Seguir carreira em áreas técnicas significa encontrar bons salários e portas abertas. Mas é necessário se especializar
Por ANDREA GIARDINO
Por ANDREA GIARDINO

O carioca Daniel dos Santos Lustosa, de 28 anos, se formou em engenharia mecânica em 2005 e hoje é líder de projeto na Chemtech, consultoria de serviços em engenharia e tecnologia da informação, no Rio de Janeiro. Ele tem sob sua responsabilidade plataformas de petróleo e frequentemente é assediado por empresas concorrentes. “Em uma carreira técnica você se diferencia de quem atua em áreas administrativas e consegue ter remuneração semelhante”, diz Daniel. Quem opta pela carreira técnica tem espaço no mercado, uma vez que o país não forma gente para suprir as vagas abertas na área. Um responsável pelas atividades de perfuração de poços petrolíferos chega a ganhar 15 000 reais e um especialista em programa SAP (um dos mais conhecidos sistemas de gestão) ganha em torno de 10 000 reais depois de poucos anos de formado.
Geólogos, técnicos em logística e mineração, engenheiros de petróleo ou de equipamentos, programadores e analistas de sistema e desenvolvedores de software estão em alta. “Há vagas sobrando na indústria de petróleo e gás e de TI”, diz Ricardo Guedes, diretor da Michael Page, empresa de recrutamento, no Rio de Janeiro. Um levantamento feito pela Fatec, de São Paulo, a faculdade que é berço de formação técnica,mostra que 93,2% dos seus alunos conseguem emprego até um ano após a conclusão do curso.

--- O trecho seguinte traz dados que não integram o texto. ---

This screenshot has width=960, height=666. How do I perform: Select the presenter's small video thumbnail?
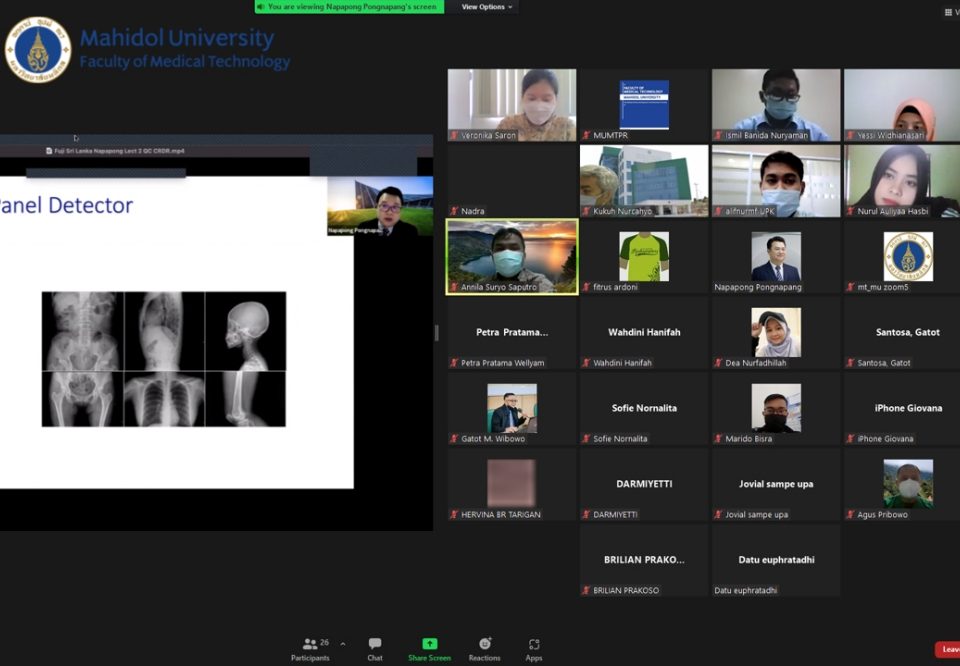click(x=380, y=206)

Dados da Associação Brasileira de Metais revelou uma necessidade de 500 engenheiros metalúrgicos no país. Hoje, se formam cerca de 150 anualmente. “A CSA, do grupo ThyssenKrupp, fechou um acordo conosco para subsidiar os três primeiros anos do curso de engenharia metalúrgica para estudantes que pretendem contratar”, diz Ericksson Almendra, diretor da Escola Politécnica da Universidade Federal do Rio de Janeiro.
Na CPM Braxis, empresa de TI de São Paulo, 95% das vagas abertas são para cargos técnicos. Além da dificuldade de encontrar profissionais com inglês fluente, existe a falta de gente que domine linguagens Cobol, Java, Visual Basic, Oracle e soluções em ERP. Lá, um profissional que faz essa carreira chega a ganhar salário maior que o de um diretor de áreas administrativas.